2 October 2019
During a routine inspection
Merle Boddy House is a residential care home providing personal and nursing care to people with learning disabilities or autistic spectrum disorder. The service can support up to ten people. At the time of our inspection there were eight people using the service.
The service had not been developed in line with the principles and values that underpin Registering the Right Support and other best practice guidance. This ensures that people who use the service can live as full a life as possible and achieve the best possible outcomes. The principles reflect the need for people with learning disabilities and/or autism to live meaningful lives that include control, choice, and independence. People using the service did not receive planned and co-ordinated person-centred support that is appropriate and inclusive for them.
The service was a large home, bigger than most domestic style properties. This is larger than current best practice guidance. However. the size of the service having a negative impact on people was mitigated by the building design fitting into the residential area and the other large domestic homes of a similar size. There were deliberately no identifying signs, intercom, cameras, industrial bins or anything else outside to indicate it was a care home. Staff were also discouraged from wearing anything that suggested they were care staff when coming and going with people.
People’s experience of using this service and what we found
People were not always supported to have maximum choice and control of their lives.
Risk assessments were not robust enough to ensure people were kept safe. Not all risks had been identified to ensure people were supported appropriately. Staff did not always keep up to date with changes to people’s risk assessments.
Staffing levels were not managed to ensure that staff could support people to access the community on an individual basis. People were not always supported to develop their interests and take part in their preferred activities. People were not being supported to develop in areas that were important to them.
People were not always supported with maintaining a healthy diet. People were not always involved with their care and support.
Staff received training, however, training in relation to supporting people with learning disabilities could be improved. We have made a recommendation in the report.
The service was not well-led and lacked leadership. Staff did not feel supported.
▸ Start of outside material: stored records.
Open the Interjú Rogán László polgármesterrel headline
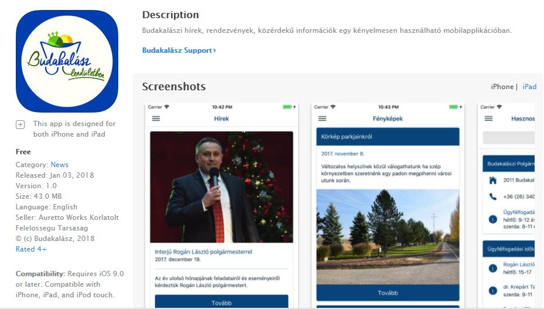Viewport: 544px width, 309px height. [x=203, y=252]
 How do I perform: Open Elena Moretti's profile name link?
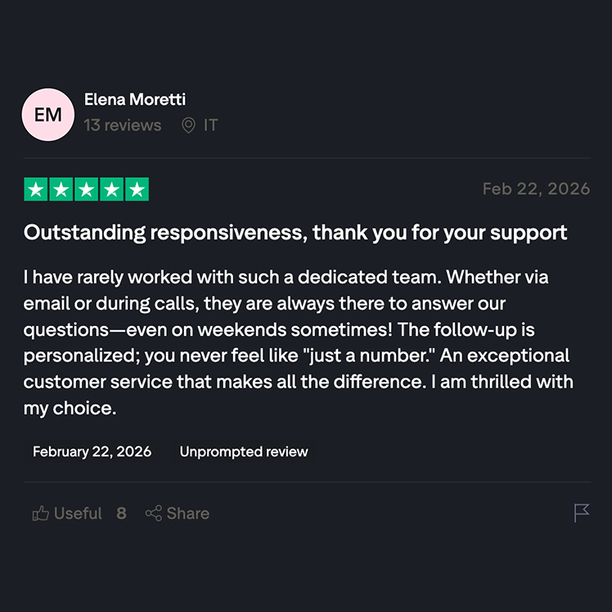(135, 100)
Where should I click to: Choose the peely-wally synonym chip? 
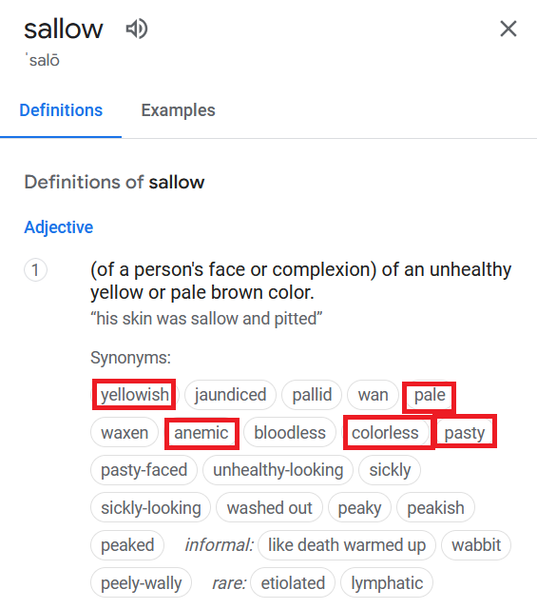(142, 582)
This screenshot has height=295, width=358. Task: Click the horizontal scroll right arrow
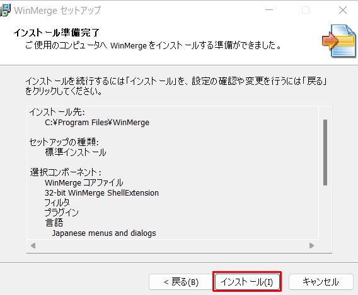(x=311, y=245)
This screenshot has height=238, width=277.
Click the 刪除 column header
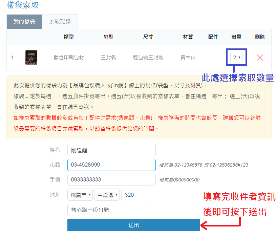click(x=260, y=37)
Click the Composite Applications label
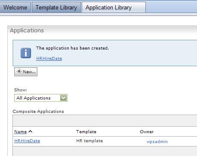The height and width of the screenshot is (156, 197). tap(38, 112)
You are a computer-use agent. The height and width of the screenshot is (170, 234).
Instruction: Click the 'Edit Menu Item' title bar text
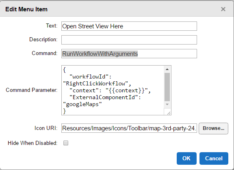pos(26,9)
Quality assurance systems did not identify issues which could pose a risk to people’s health and safety. Audits had failed to identify issues. Not all actions from the previous CQC inspection were completed to ensure the required improvements were made and lessons were learnt. Files were not always updated to be kept in line with best practice and to reflect people’s personal care needs.
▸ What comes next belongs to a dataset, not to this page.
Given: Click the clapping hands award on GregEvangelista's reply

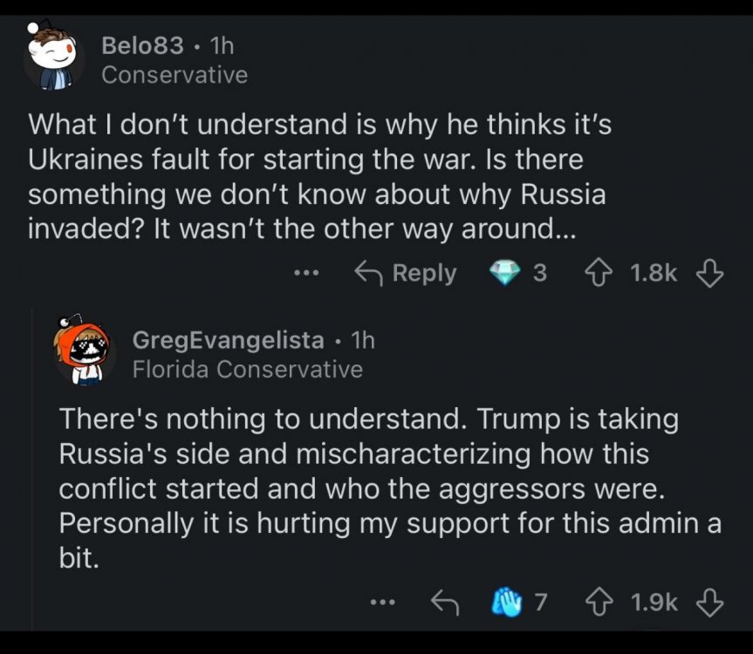Looking at the screenshot, I should coord(508,602).
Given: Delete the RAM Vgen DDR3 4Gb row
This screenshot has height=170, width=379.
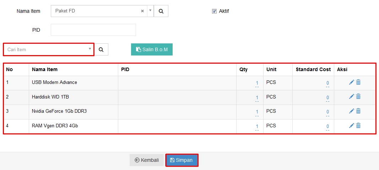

For more details, please see the full report which is on the CQC website at www.cqc.org.uk.
The Secretary of State has asked the Care Quality Commission (CQC) to conduct a thematic review and to make recommendations about the use of restrictive interventions in settings that provide care for people with or who might have mental health problems, learning disabilities and/or autism. Thematic reviews look in-depth at specific issues concerning quality of care across the health and social care sectors. They expand our understanding of both good and poor practice and of the potential drivers of improvement.
As part of thematic review, we carried out a survey with the registered manager at this inspection. This considered whether the service used any restrictive intervention practices (restraint, seclusion and segregation) when supporting people.
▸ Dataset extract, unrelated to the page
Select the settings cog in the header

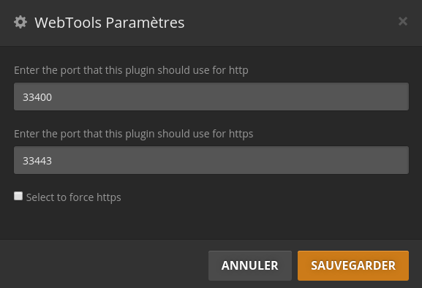pos(20,22)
The service used positive behaviour support principles to support people in the least restrictive way. No restrictive intervention practices were used.
Rating at last inspection and update
The last rating for this service was Requires Improvement (report published 22 September 2018) and there was a breach of regulation. The provider completed an action plan after the last inspection to show what they would do and by when to improve. At this inspection enough improvement had not been made and the provider was still in breach of regulations.
The service remains rated requires improvement. This service has been rated requires improvement for the last three consecutive inspections.
Why we inspected
This was a planned inspection based on the previous rating.
We have found evidence that the provider needs to make improvements. Please see the safe, effective, caring, responsive and well-led sections of this full report.
You can see what action we have asked the provider to take at the end of this full report.
Enforcement
We have identified breaches at this inspection in relation to person centred care and good governance.
For requirement actions of enforcement which we are able to publish at the time of the report being published:
Please see the action we have told the provider to take at the end of this report.
Follow up
We will continue to monitor information we receive about the service until we return to visit as per our re-inspection programme. If we receive any concerning information we may inspect sooner.